Mastercard Incorporated, while demonstrating robust financial performance and market leadership in the payments industry, faces several notable risks that investors should consider. Regulatory changes and compliance requirements present a significant challenge, as the company operates in a highly regulated environment across multiple jurisdictions. Additionally, technological advancements and shifts in consumer preferences towards digital payments pose a threat, requiring continuous investment in innovation to maintain competitiveness. Cybersecurity risks are also pertinent, given the increasing frequency and sophistication of cyber threats targeting financial institutions and payment networks. Moreover, economic downturns and geopolitical uncertainties could potentially impact consumer spending behavior and merchant acceptance, thereby affecting transaction volumes and revenue streams. Despite these risks, Mastercard's diversified revenue streams, strong brand reputation, and global presence mitigate some of the potential impacts, underscoring the company's resilience and adaptability in navigating uncertainties.

 

Outlook

Looking ahead, Mastercard Incorporated is poised for continued growth and innovation in the global payments industry. With a proven track record of revenue and earnings expansion, coupled with a solid financial position and improving profitability metrics, Mastercard is well-positioned to capitalize on the ongoing shift towards digital payments.
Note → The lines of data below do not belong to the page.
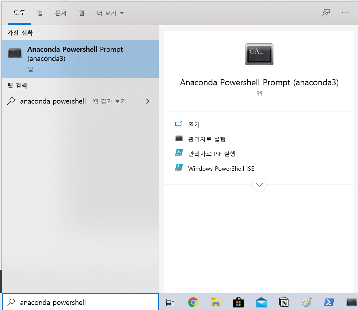The image size is (358, 310).
Task: Expand more actions with the down chevron
Action: 259,185
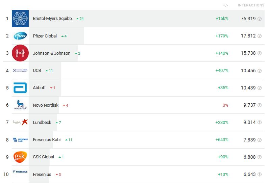Screen dimensions: 269x183
Task: Click help icon beside 75.319 interactions
Action: (x=260, y=19)
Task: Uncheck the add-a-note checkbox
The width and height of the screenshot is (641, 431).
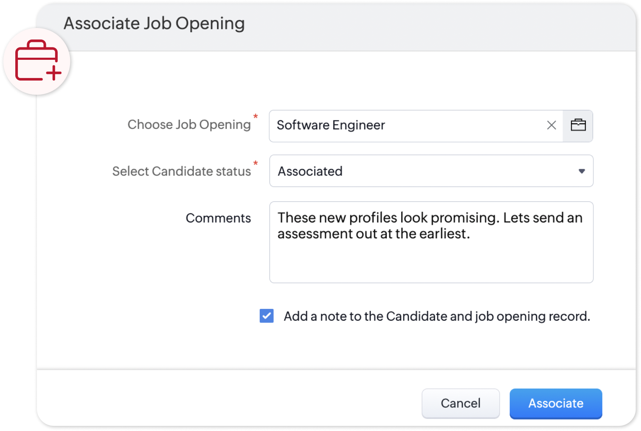Action: (267, 316)
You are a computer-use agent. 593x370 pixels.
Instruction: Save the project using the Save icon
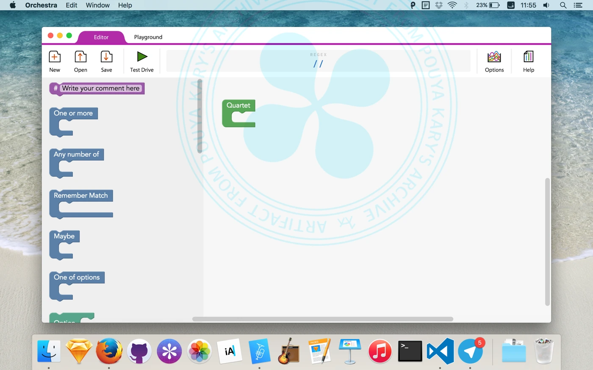(106, 57)
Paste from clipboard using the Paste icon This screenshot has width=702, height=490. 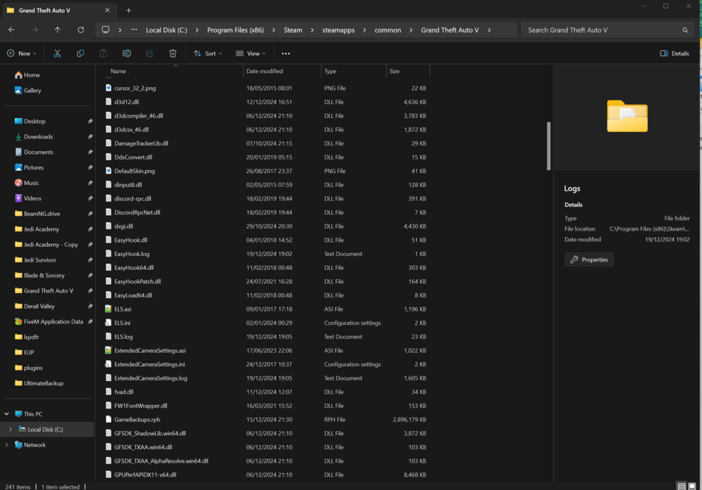[x=103, y=53]
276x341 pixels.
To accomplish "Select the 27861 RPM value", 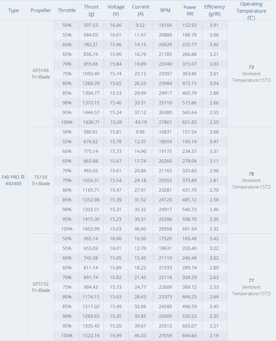I will pos(165,122).
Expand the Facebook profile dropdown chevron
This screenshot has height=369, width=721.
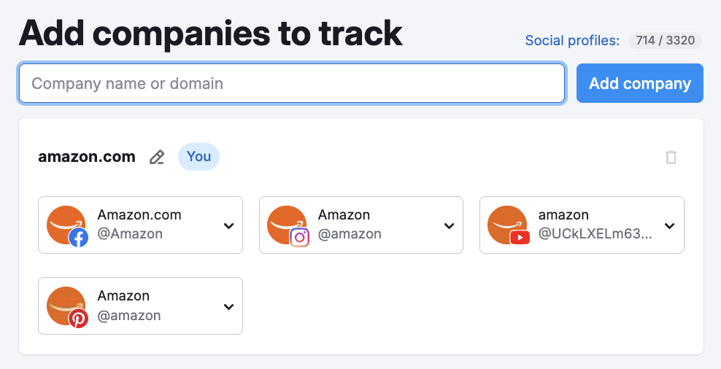coord(228,225)
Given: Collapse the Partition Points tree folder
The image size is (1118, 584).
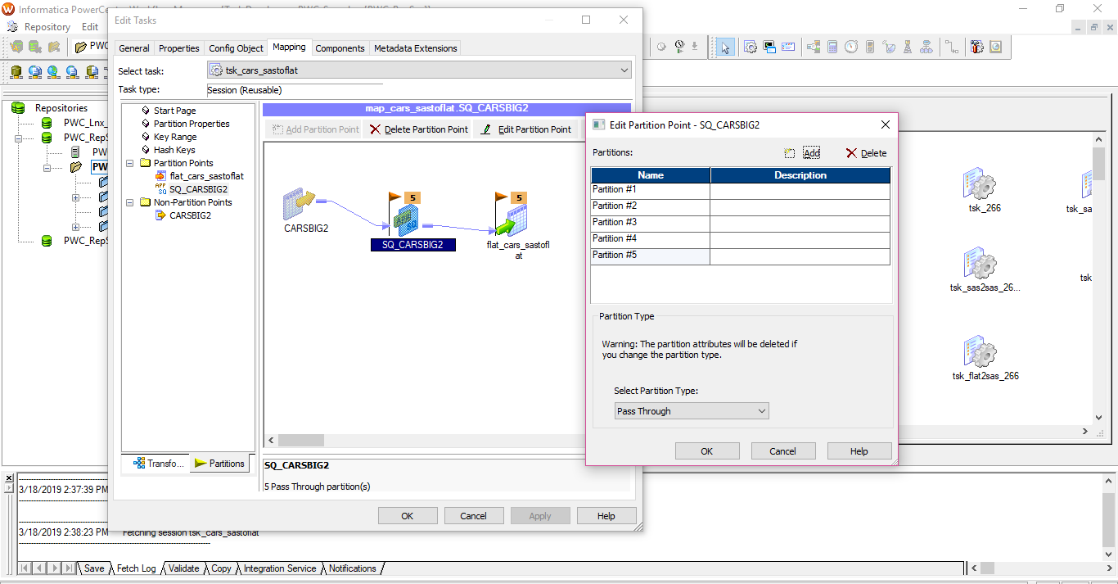Looking at the screenshot, I should [x=130, y=163].
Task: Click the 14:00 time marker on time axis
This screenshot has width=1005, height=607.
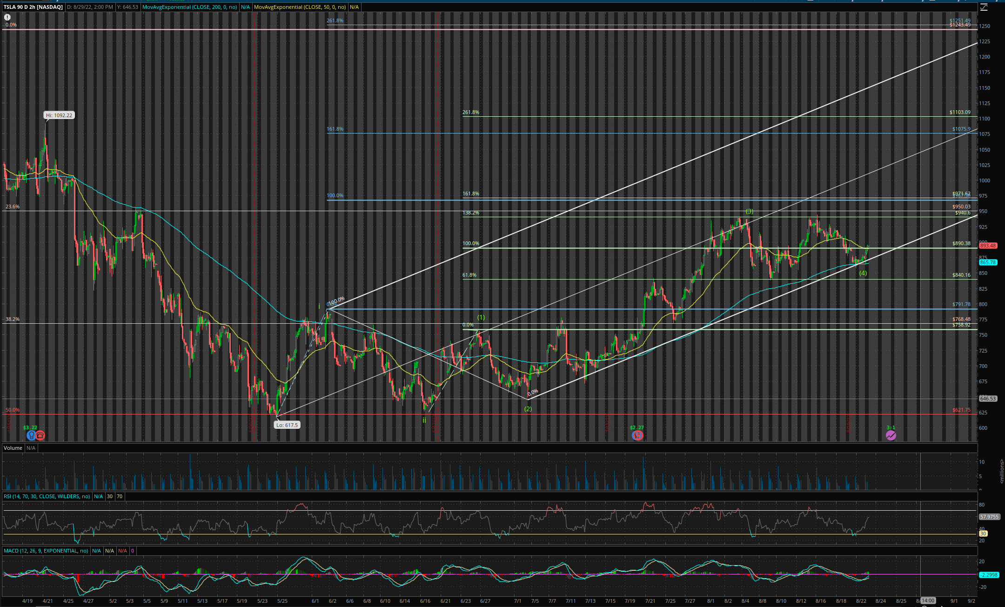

The company's strategic investments in technology and partnerships, combined with its extensive global network, are expected to drive further market penetration and revenue diversification. Additionally, Mastercard's commitment to enhancing security, advancing financial inclusion, and delivering seamless payment experiences positions it as a leader in shaping the future of commerce. As digital payments continue to gain momentum, Mastercard is primed to leverage its strengths and capitalize on emerging opportunities, solidifying its position as a key player in the evolving landscape of global payments.

Technical Analysis

C:\Users\ashwani.harit\Desktop\mastercard.png

Source: Trading View

Stock Binge’s View:

The stock is presently facing strong support of Gann fan, along with that 200 days long term SMA is also providing support to the counter where fresh buying can be expected. Indicators especially RSI is now hovering in the oversold zone now and hinting to trade back in the normal zone which will attract more buying from the present levels. StockBinge recommends a “Buy” on MA at a closing price of $440.38 (as on 2nd May 2024) with stop loss of $400 and target price of $520.